Document extract:

=== Begin Enclosure ===

Other GOP presidential candidates have said pretty much the same thing (Chris Christie, for one), although the more typical response these days – going into the primary elections and caucuses, where socially conservative activists play an important role – is a firmer antiabortion declaration, especially given the recent hoo-hah over Planned Parenthood.
On CNN's "State of the Union" Sunday, former Arkansas governor Mike Huckabee said officials in Paraguay were right to deny an abortion to an 11-year-old girl who’d been raped by her stepfather.
But if what Trump said on “Meet the Press” is going to be the billionaire developer and reality TV star’s standard response to one of the most important issues to social conservatives (gay marriage is the other), then he needs to brush up on the former president and Republican icon’s history on abortion.
In 1967, just months into his first term as governor of California (and six years before the US Supreme Court ruled that abortion was a constitutional right in Roe v. Wade), Mr. Reagan signed the “Therapeutic Abortion Act,” which allowed for abortion in cases involving rape, incest, or where the pregnancy would threaten the physical or mental health of the woman.

=== End Enclosure ===

Extracted records:
=== Begin Enclosure ===

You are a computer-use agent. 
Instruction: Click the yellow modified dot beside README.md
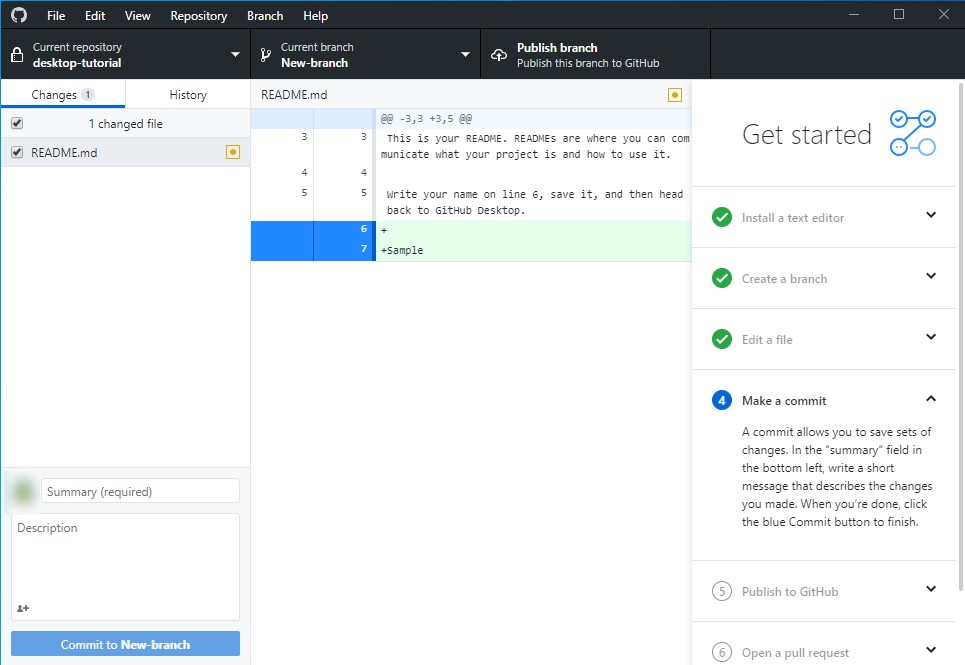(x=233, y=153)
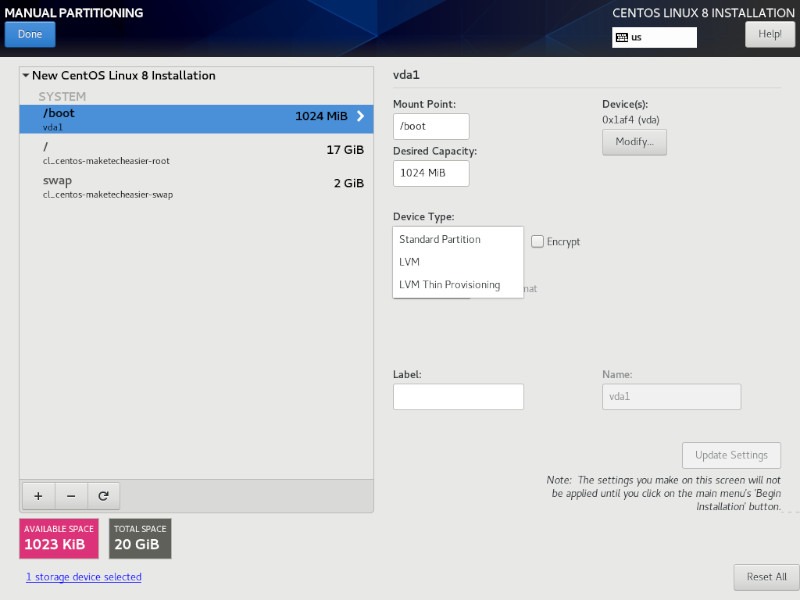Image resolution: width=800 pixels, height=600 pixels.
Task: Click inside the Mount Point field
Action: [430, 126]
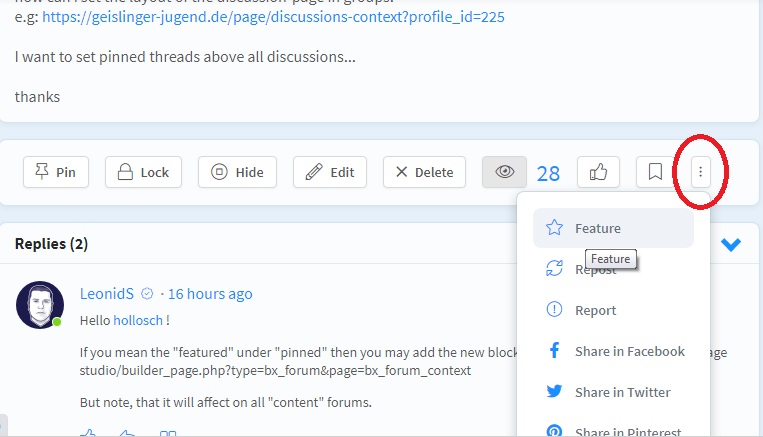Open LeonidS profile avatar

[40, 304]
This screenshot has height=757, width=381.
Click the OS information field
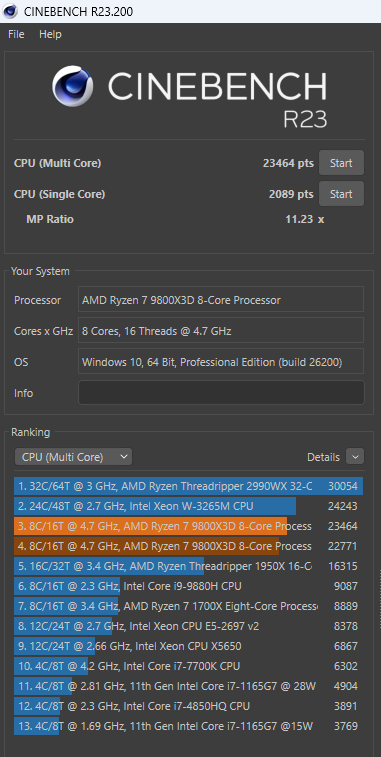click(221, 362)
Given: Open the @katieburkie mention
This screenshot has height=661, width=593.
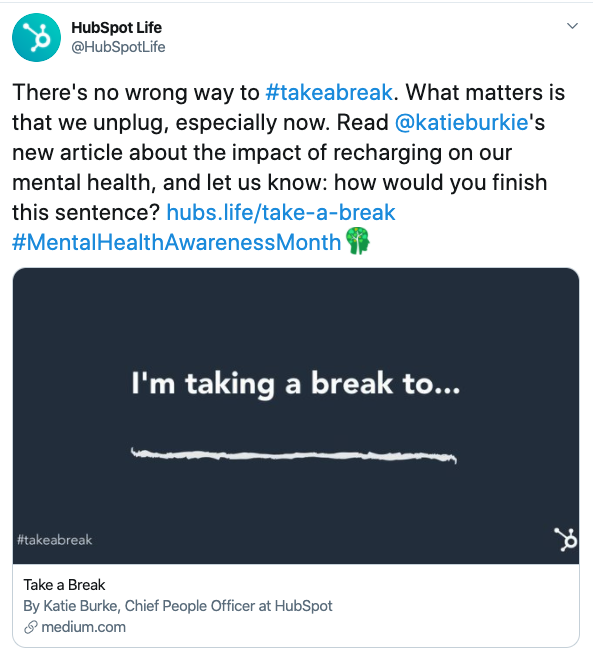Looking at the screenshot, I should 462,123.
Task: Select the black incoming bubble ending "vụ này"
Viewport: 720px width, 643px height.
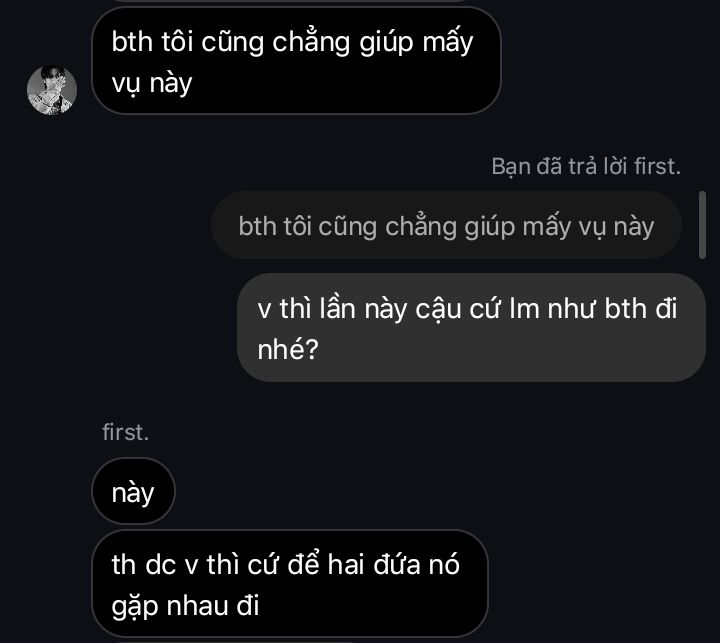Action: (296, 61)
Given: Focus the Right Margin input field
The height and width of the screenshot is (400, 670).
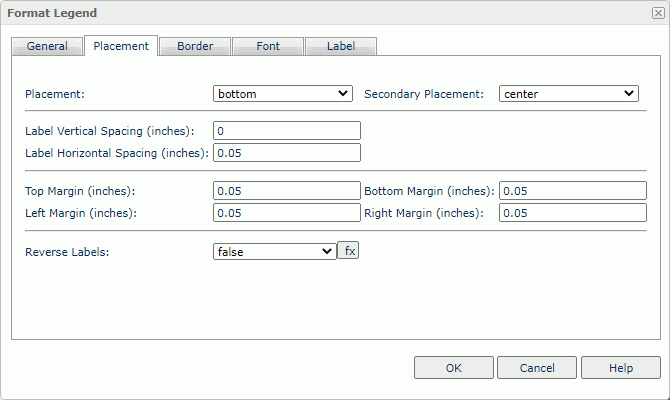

=== End Enclosure ===
=== Begin Enclosure ===

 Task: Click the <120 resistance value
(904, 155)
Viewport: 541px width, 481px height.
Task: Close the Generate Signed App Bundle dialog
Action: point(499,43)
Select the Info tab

=== End Enclosure ===
=== Begin Enclosure ===

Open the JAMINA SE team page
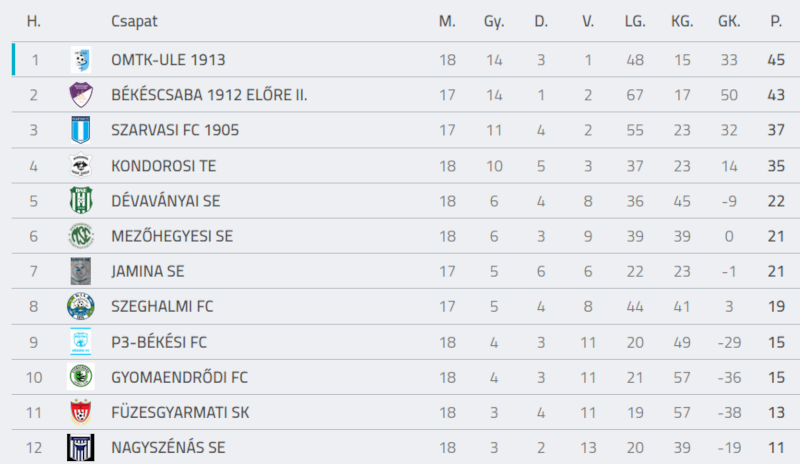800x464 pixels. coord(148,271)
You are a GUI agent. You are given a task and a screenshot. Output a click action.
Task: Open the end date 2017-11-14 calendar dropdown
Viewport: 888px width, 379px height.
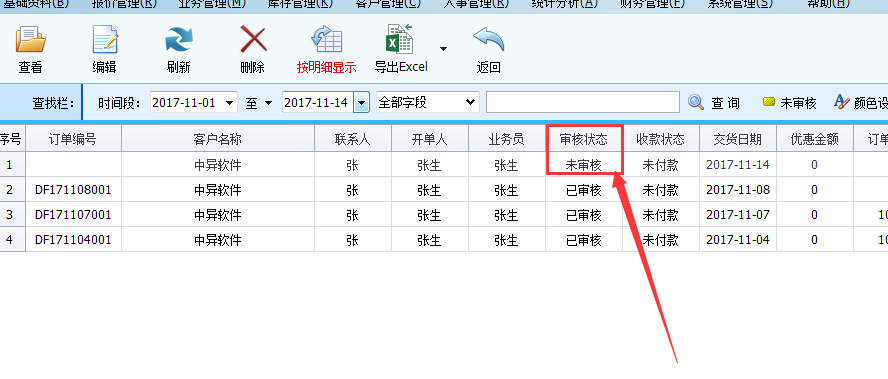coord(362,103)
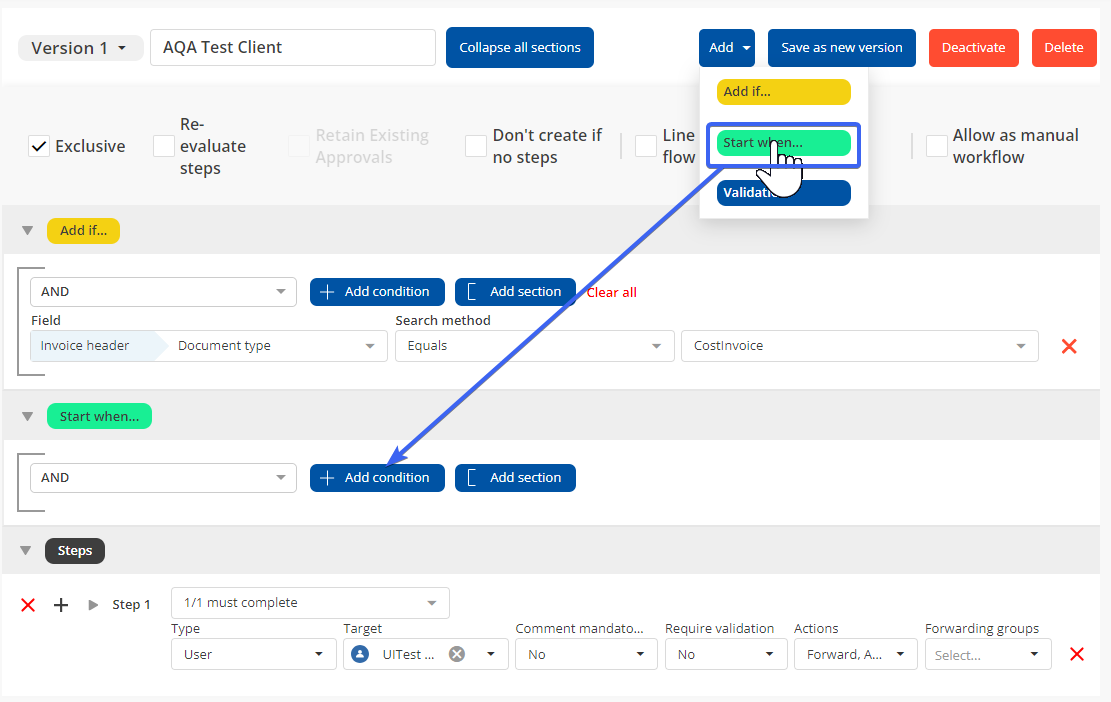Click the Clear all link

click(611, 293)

=== End Enclosure ===

Exercise brief: Copy the entire passage on Republican candidates and abortion word for word. Rely only on the passage on Republican candidates and abortion, not on the data.

Problem solution:
Other GOP presidential candidates have said pretty much the same thing (Chris Christie, for one), although the more typical response these days – going into the primary elections and caucuses, where socially conservative activists play an important role – is a firmer antiabortion declaration, especially given the recent hoo-hah over Planned Parenthood.
On CNN's "State of the Union" Sunday, former Arkansas governor Mike Huckabee said officials in Paraguay were right to deny an abortion to an 11-year-old girl who’d been raped by her stepfather.
But if what Trump said on “Meet the Press” is going to be the billionaire developer and reality TV star’s standard response to one of the most important issues to social conservatives (gay marriage is the other), then he needs to brush up on the former president and Republican icon’s history on abortion.
In 1967, just months into his first term as governor of California (and six years before the US Supreme Court ruled that abortion was a constitutional right in Roe v. Wade), Mr. Reagan signed the “Therapeutic Abortion Act,” which allowed for abortion in cases involving rape, incest, or where the pregnancy would threaten the physical or mental health of the woman.